Economic Impact of Social Services
Nonprofit sector and economic powerhouse are phrases that usually aren’t used in the same sentence.
“People understand that human service agencies meet basic needs like food and shelter, and that they work with children, the elderly and the disabled. Most people don’t understand the economic impact of our organizations, though,” says Mary Lou Langenhop, CEO of Children’s Hunger Alliance.

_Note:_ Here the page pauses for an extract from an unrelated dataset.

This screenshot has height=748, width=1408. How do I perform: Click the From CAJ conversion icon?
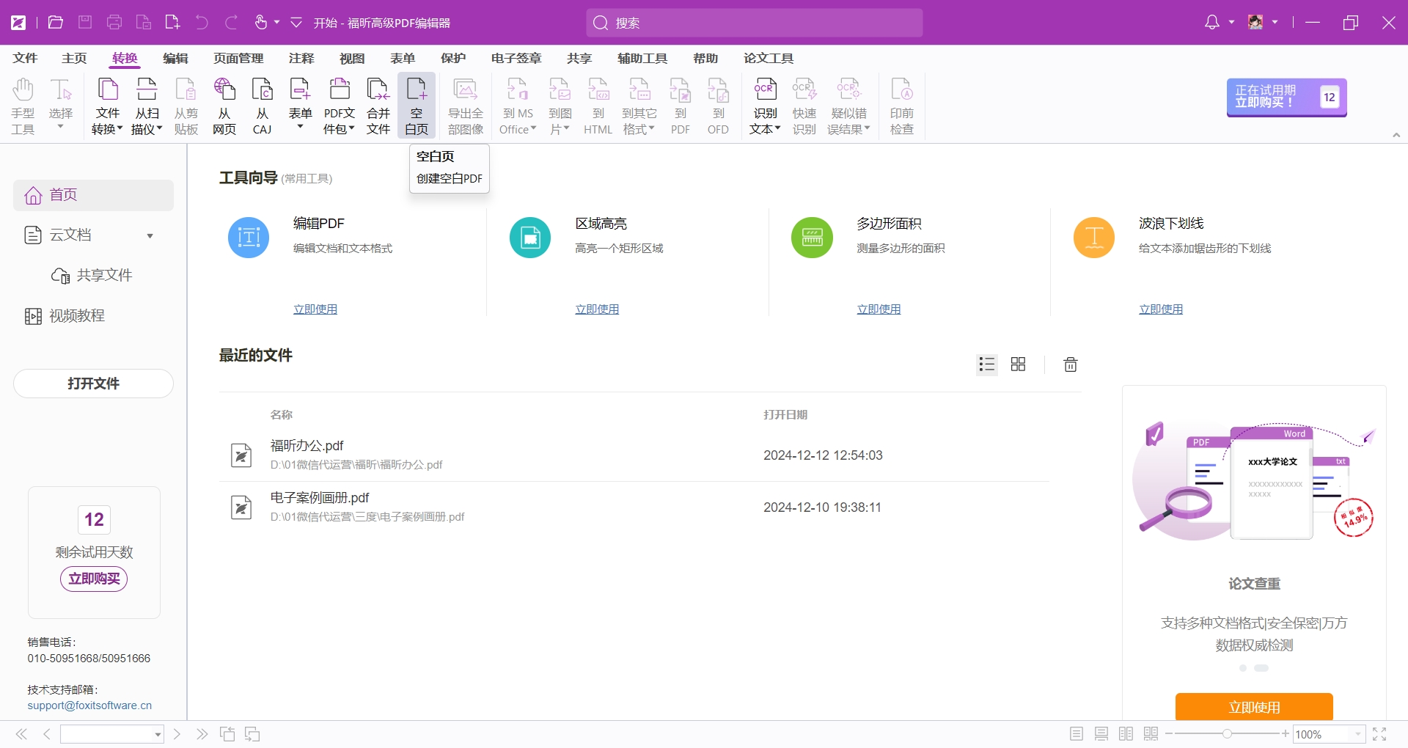tap(263, 106)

A report issued by the Human Service Chamber of Franklin County could change that perception. It found that the county’s nonprofit sector collectively generated more than $6 billion in business activity in 2009 and ranks as the county’s fourth-largest employer in terms of the number of people it employs. Approximately 52,000 employees work for nearly 2,000 nonprofit organizations. That’s one out of every 13 jobs. The combined payroll totals $2.2 billion.

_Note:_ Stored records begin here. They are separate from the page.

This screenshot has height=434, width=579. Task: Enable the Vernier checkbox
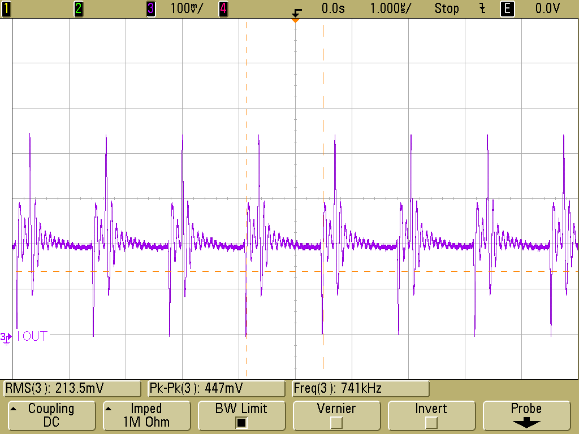336,422
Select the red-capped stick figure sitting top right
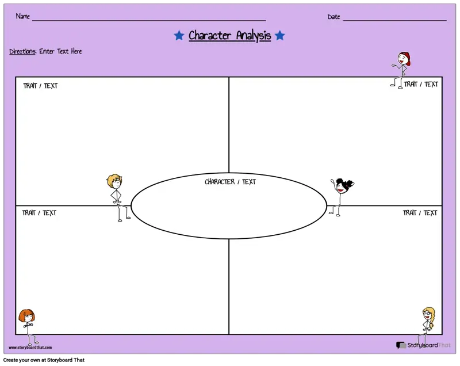 (401, 70)
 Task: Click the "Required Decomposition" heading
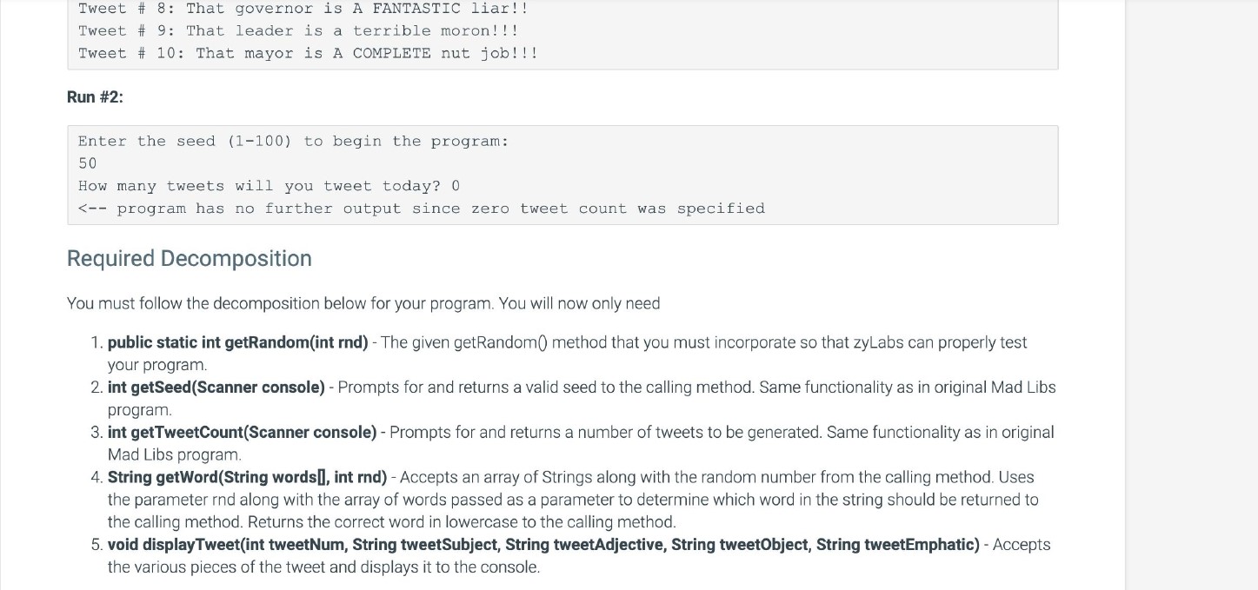point(189,259)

Additionally, those employees paid $48.5 million in income taxes and an estimated $7.1 million in sales tax. And the value of volunteer hours donated to these nonprofits totaled $1.2 billion, according to the Corporation for National and Community Service.

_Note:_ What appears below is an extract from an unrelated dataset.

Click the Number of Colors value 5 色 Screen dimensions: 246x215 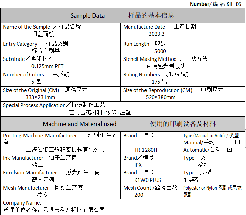(36, 82)
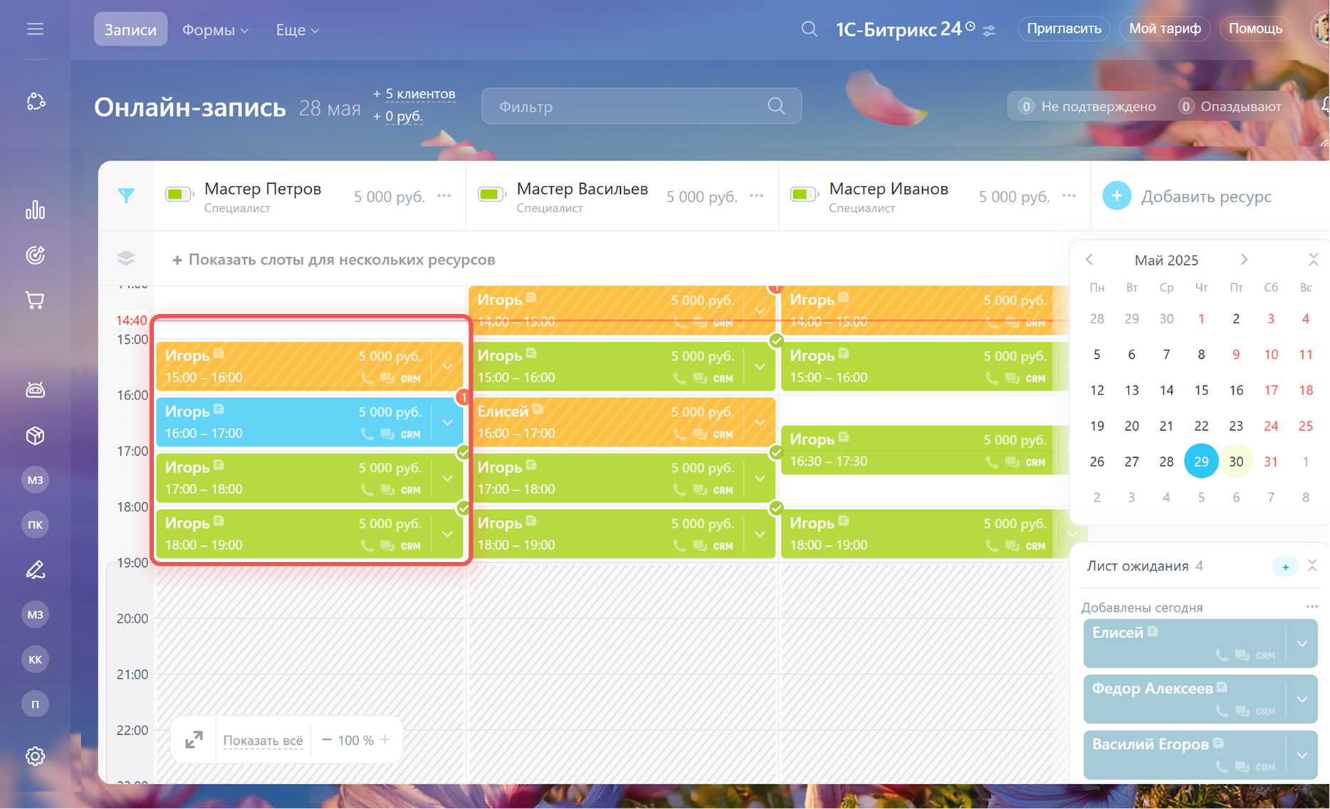Click plus icon to add resource
Viewport: 1330px width, 809px height.
(1116, 197)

“We’re an economic generator in the community. Human services agencies definitely impact the quality of life in Central Ohio. I think that surprised some people,” says Langenhop.
“The economic returns are significant, and a strong nonprofit community is critical to the local and state economies. Those facts help us make our case to public officials and private donors about the value of human service programs,” says Qiana Williams, executive director of the Human Service Chamber of Franklin County.